Comment by sumodds
13 years ago
Am not sure if you can apply winner takes all for such marginal difference in error. Give a slightly different database and things go awry.
Check out : "Unbiased Look at Dataset Bias", A. Torralba, A. Efros,CVPR 2011.
The difference in error between the first and the rest is ENORMOUS.
Task 1:
Differences:
As you can see the first is way ahead of the rest. The difference between the 1st and 2nd is ~11%, between the second and third ~1%.
Task 2:
Idem dito.
But the most exciting thing is that the results were obtained with a relatively general purpose learning algorithm.

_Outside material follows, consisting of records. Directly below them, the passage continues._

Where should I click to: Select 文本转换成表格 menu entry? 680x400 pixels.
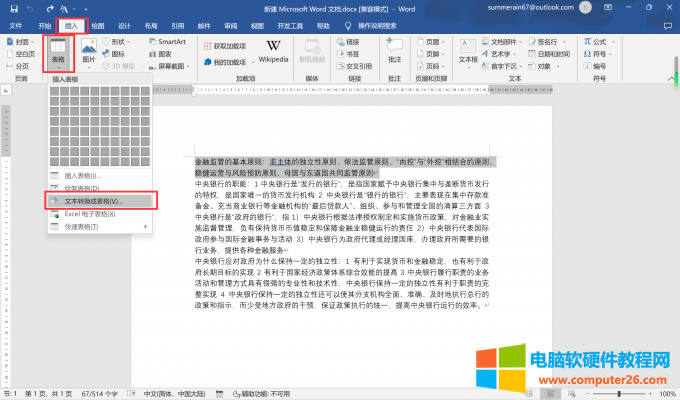coord(98,201)
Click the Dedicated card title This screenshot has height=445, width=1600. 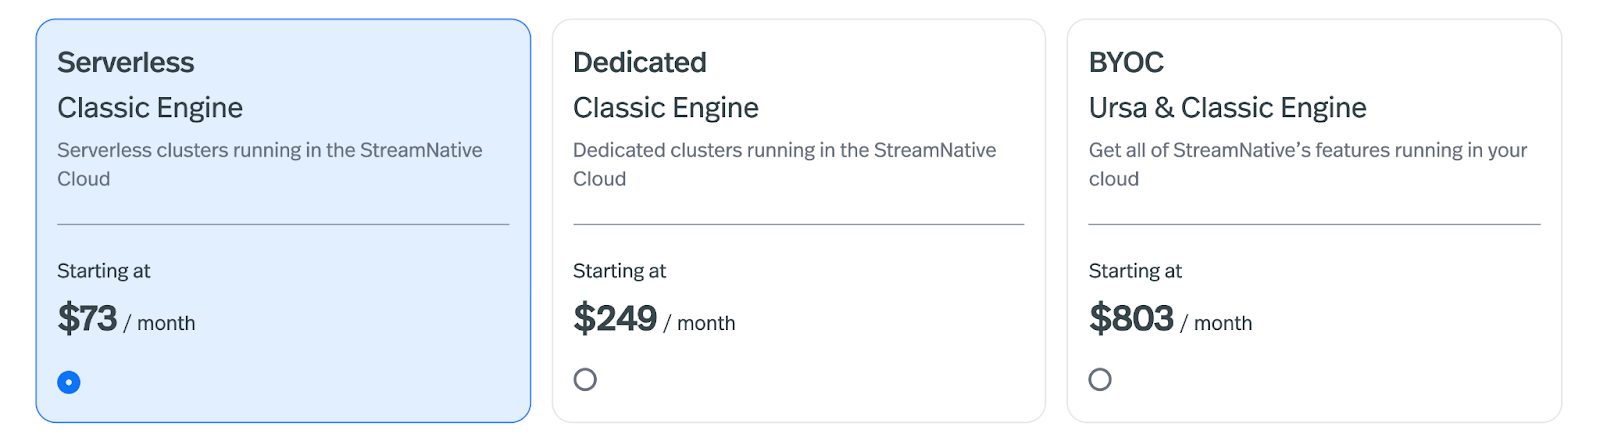click(x=640, y=63)
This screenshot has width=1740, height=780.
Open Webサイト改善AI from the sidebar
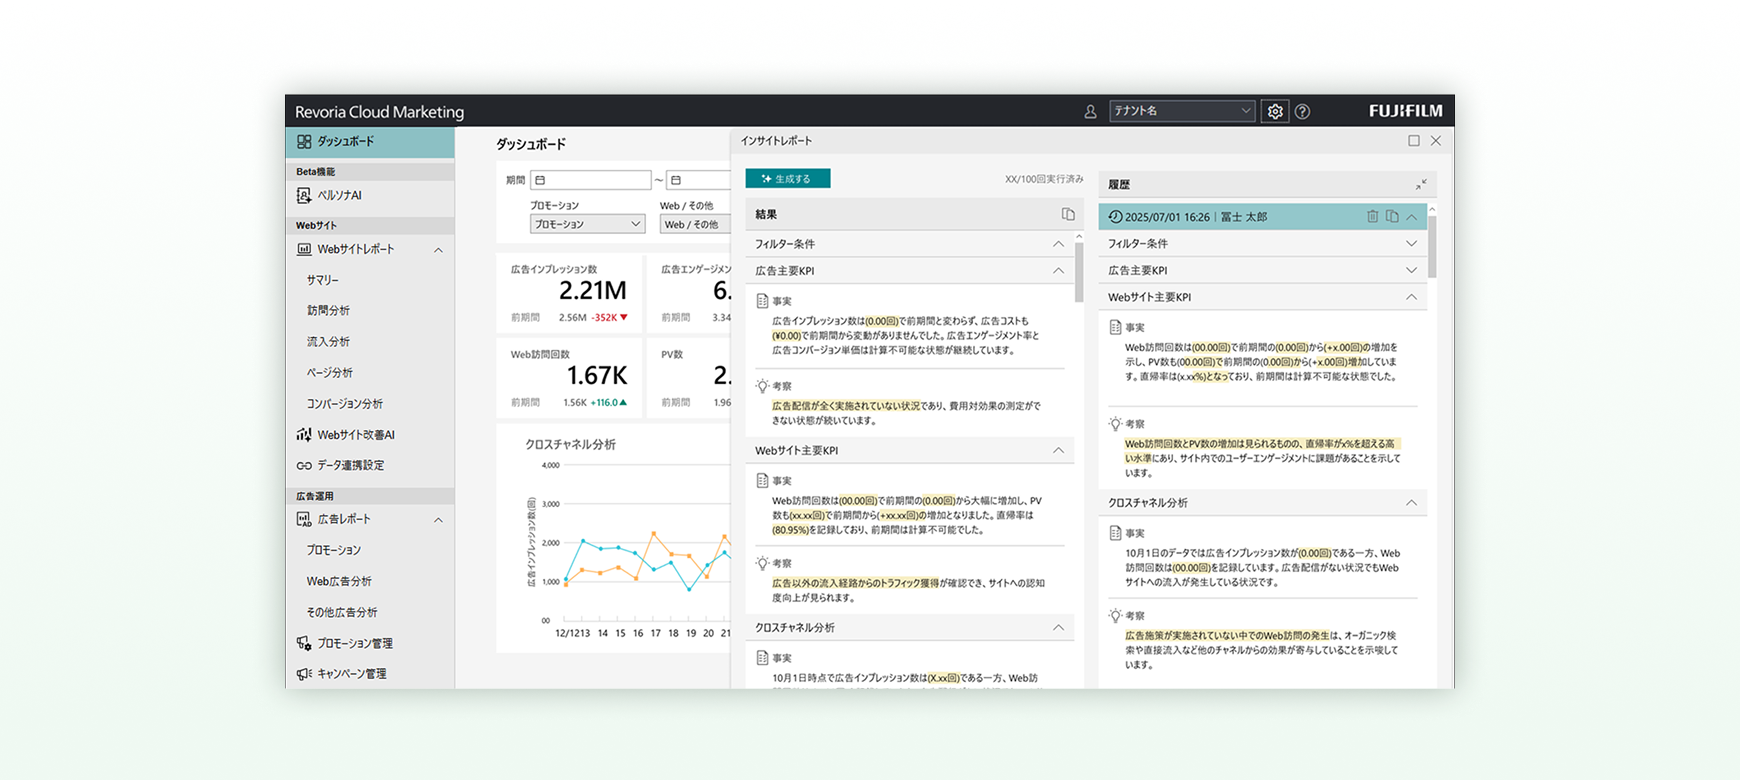pyautogui.click(x=355, y=435)
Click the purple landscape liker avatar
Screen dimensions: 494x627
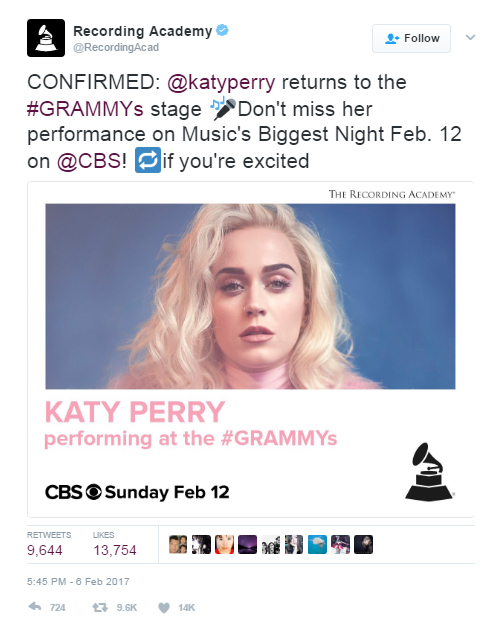pyautogui.click(x=248, y=545)
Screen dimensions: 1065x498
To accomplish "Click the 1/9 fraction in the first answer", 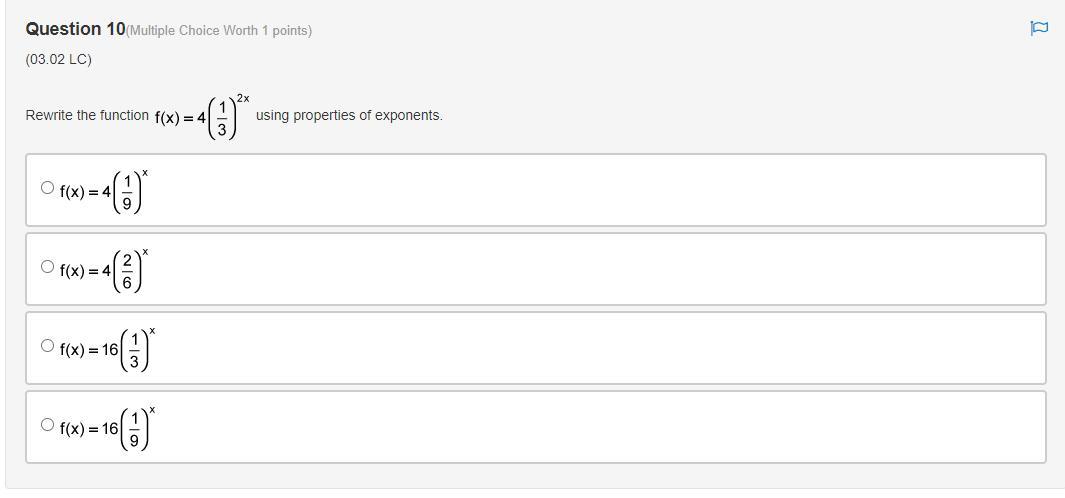I will coord(127,192).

No extraction of SIFT features, no "hough circle transform to find eyes and noses".
The points of the paper you cite are important concerns, but this result is still very exciting.
the results were obtained with a relatively general purpose learning algorithm. No extraction of SIFT features, no "hough circle transform to find eyes and noses".
This deserves even more emphasis. All of the other teams were writing tons of domain specific code to implement fancy feature detectors that are the results of years of in-depth research and the subject of many PhDs. The machine learning only comes into play after the manually-coded feature detectors have preprocessed the data.
Meanwhile, the SuperVision team fed raw RGB pixel data directly into their machine learning system and got a much better result.
Lol.. my bad. I did not pay attention. I thought the error was in percentages. (I was comparing with MNIST and somehow assumed this too was percentages). Come to think of it, that is really dumb (what that would mean) !!
Thanks for the reference. It goes well with "Machine Learning that Matters", a paper cited by Terran Lane in his recent blog post "On leaving Academia".
I worry you may have taken a biased look at "Unbiased Look at Dataset Bias".
Not that only, I had a high variance on my bias.. ;)